Introducing Tableau

GUI tools for data visualization: Tableau

Abhijit Dasgupta, Jeff Jacobs, Anderson Monken, and Marck Vaisman

Georgetown University

Spring 2024

Motivation

Gartner Magic Quadrant™ for Analytics & Business Intelligence Platforms

Gartner Magic Quadrant™ for Analytics & Business Intelligence Platforms

Pros and cons

Getting access

Hands-on

On to the lab

Start Page

1 - Connecting to a File: This section on your start page indicates where you can connect to your data files saved on your computer

Start Page

2 - Connecting to a Server: You’ll usually use this section if you’re working for a company that uses specific servers. Tableau can connect to multiple different servers such as Oracle, PostgreSQL, Azure, Dropbox, and more.

Start Page

3 - Saved Data Sources: These are sample data sets that Tableau provides. When you download the software, Tableau also provides you a repository folder which also holds these clean sample data sets as excel files. When you click the samples, they will automatically load without you needing to find the files.

Start Page

4 - Open a Workbook: This area is where you can find recent workbooks opened and quickly load them in if you want to work on them.

Start Page

5 - Sample Workbooks: This section provides you with sample workbooks that you can open to play around in and see how they were built. Clicking on “More Samples” will lead you to a gallery of downloadable sample workbooks.

Start Page

6 - Discover: The Discover side bar provides you with links to the Tableau training videos, blog, forums, and Tableau Prep (a data cleaning and prepping software).

Data Source and Page and Workspace

1 - This shows you the data file you loaded. Here you can rename your data source or edit your connection to the source.

Data Source and Page and Workspace

2 - The Data Interpreter is a built-in data cleaner that Tableau provides. If you choose to use it, it can identify potential areas to clean and will re-format them and provide a log of the changes they made.

Data Source and Page and Workspace

3 - This area shows the “sheets/tabs” that are in your data source

Data Source and Page and Workspace

4 - If you want to use multiple sheets, you can drag them into the main space here to make a join or union connection.

Data Source and Page and Workspace

5 - Here you can choose the data connection you want your workbook to have. In the simplest terms, live connections have real-time updates when you’re connected to the database while an extract provides a snapshot of the data which can be refreshed at will.
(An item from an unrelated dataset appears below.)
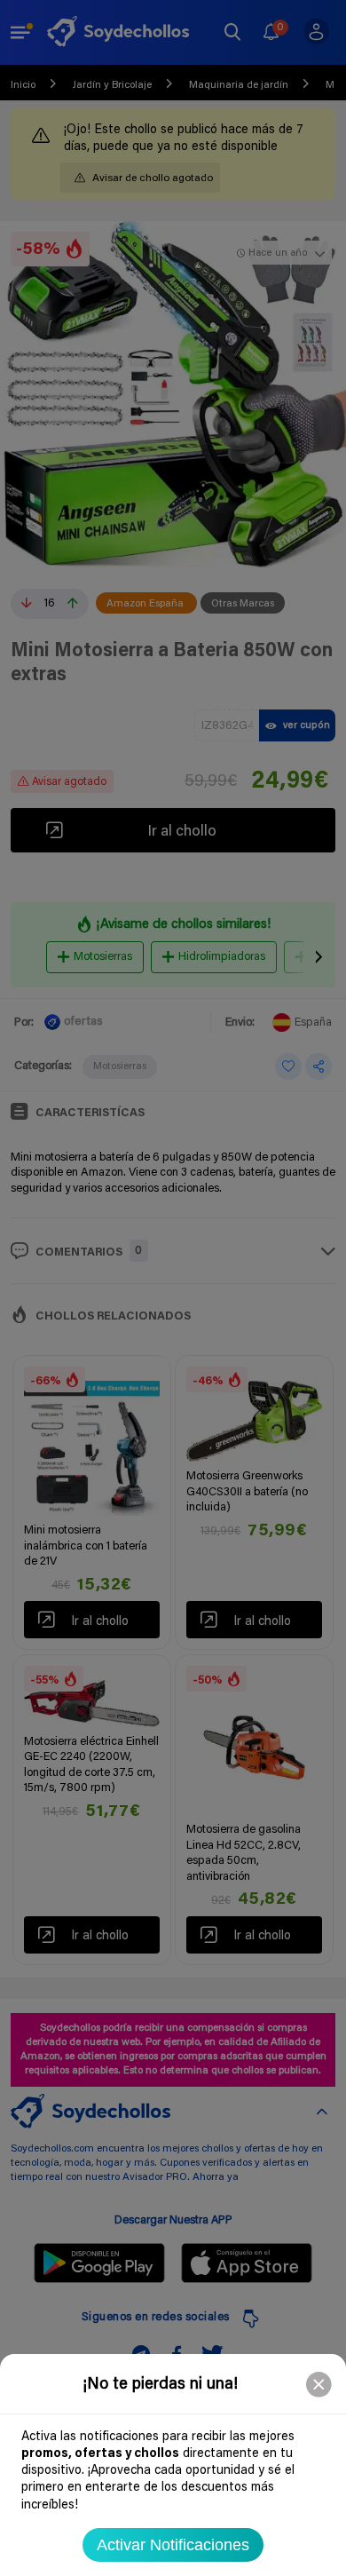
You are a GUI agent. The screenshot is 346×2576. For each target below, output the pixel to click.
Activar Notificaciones (173, 2545)
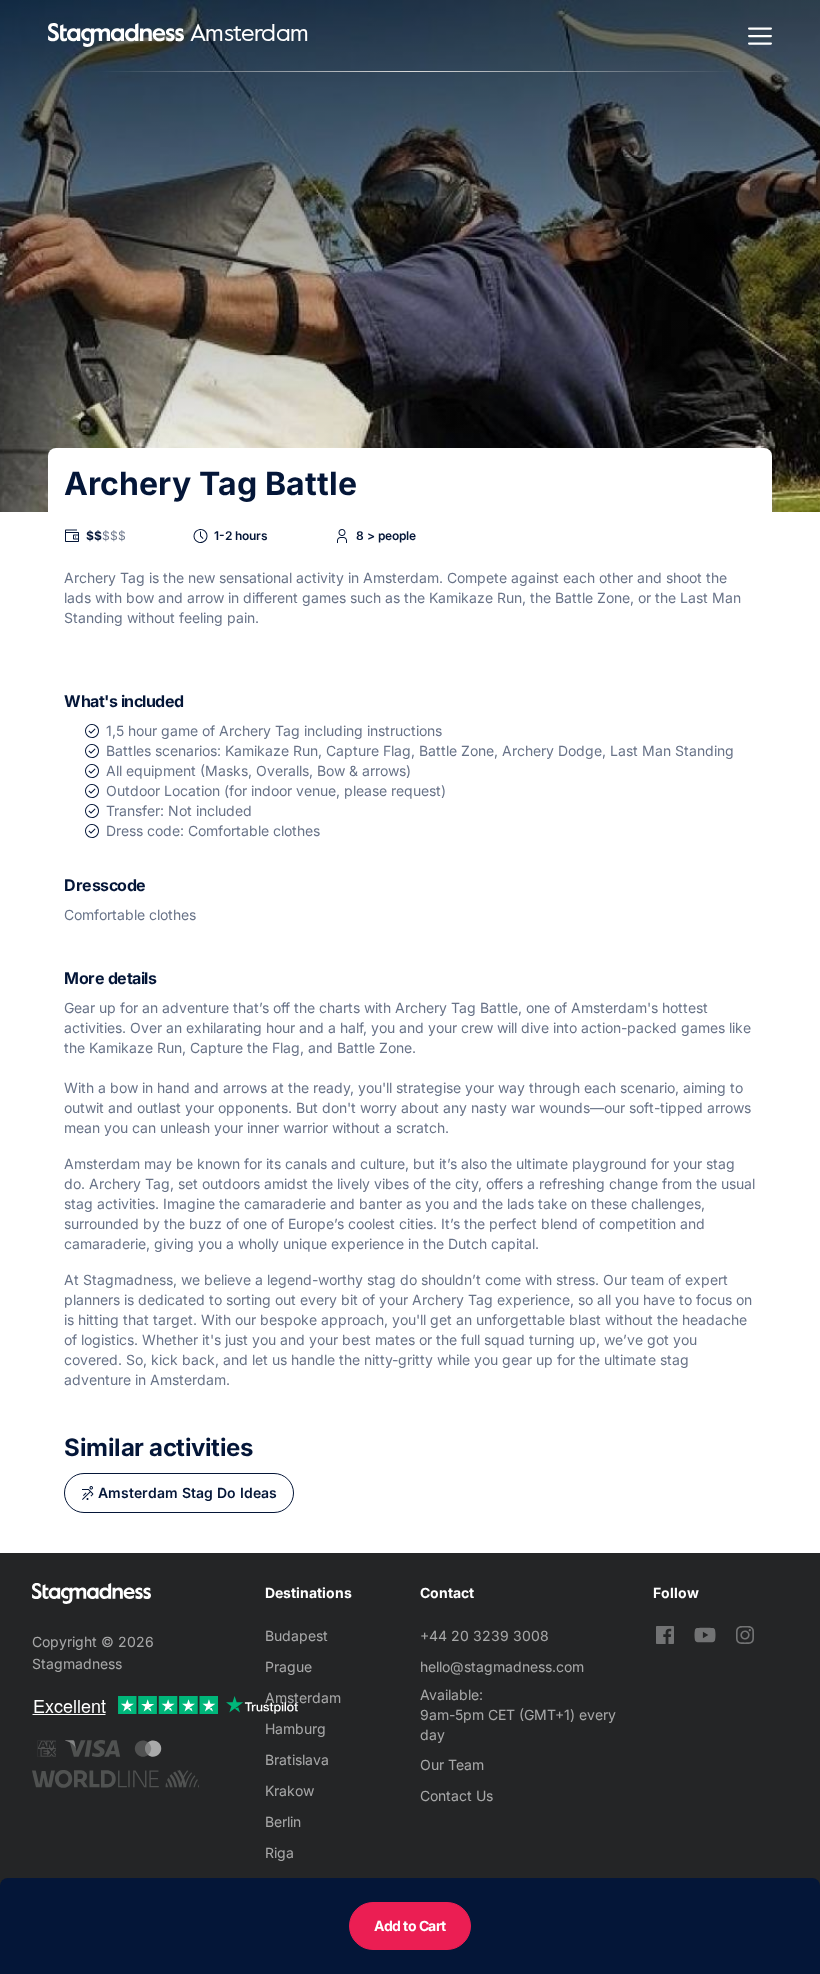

Data Source and Page and Workspace

6 - Here is where you can view your data which needs be in a tabular format, with clean headers. Tableau will analyze your data and automatically assign data types to them. You can change the data types. Tableau does not change you original data source!

  1. This little Tableau icon will bring you back to the start page.
  2. The holy grail of Tableau and probably the most used part of Tableau. These are unlimited undo and redo buttons!
  3. These icons here are the flip and sort buttons. The flip button will switch your columns and rows back and forth. The sort buttons will quickly sort your view (like a bar chart) in ascending or descending order
  4. This will fit your charts to either standard size, fit width, fit height, or fit entire view
  5. Show Me is a handy tool for beginners to help you build quick charts and graphs

6 - In the data tab you can find all measures. In the analytics tab you can supplement your views with reference bands, forecasts, trend lines, and more.

7 - This is a very handy little button that shows you a quick look into your data table. Instead of switching back and forth from your workspace to the Data Source page to look at your data, you can just click that button to quickly see your data.

8 - The Dimensions tab is where you can find all your categorical fields

9 - The Measures tab is where you can find all your numerical measures

10 - You can click these little tabs to open a new Sheet, Dashboard, or Story.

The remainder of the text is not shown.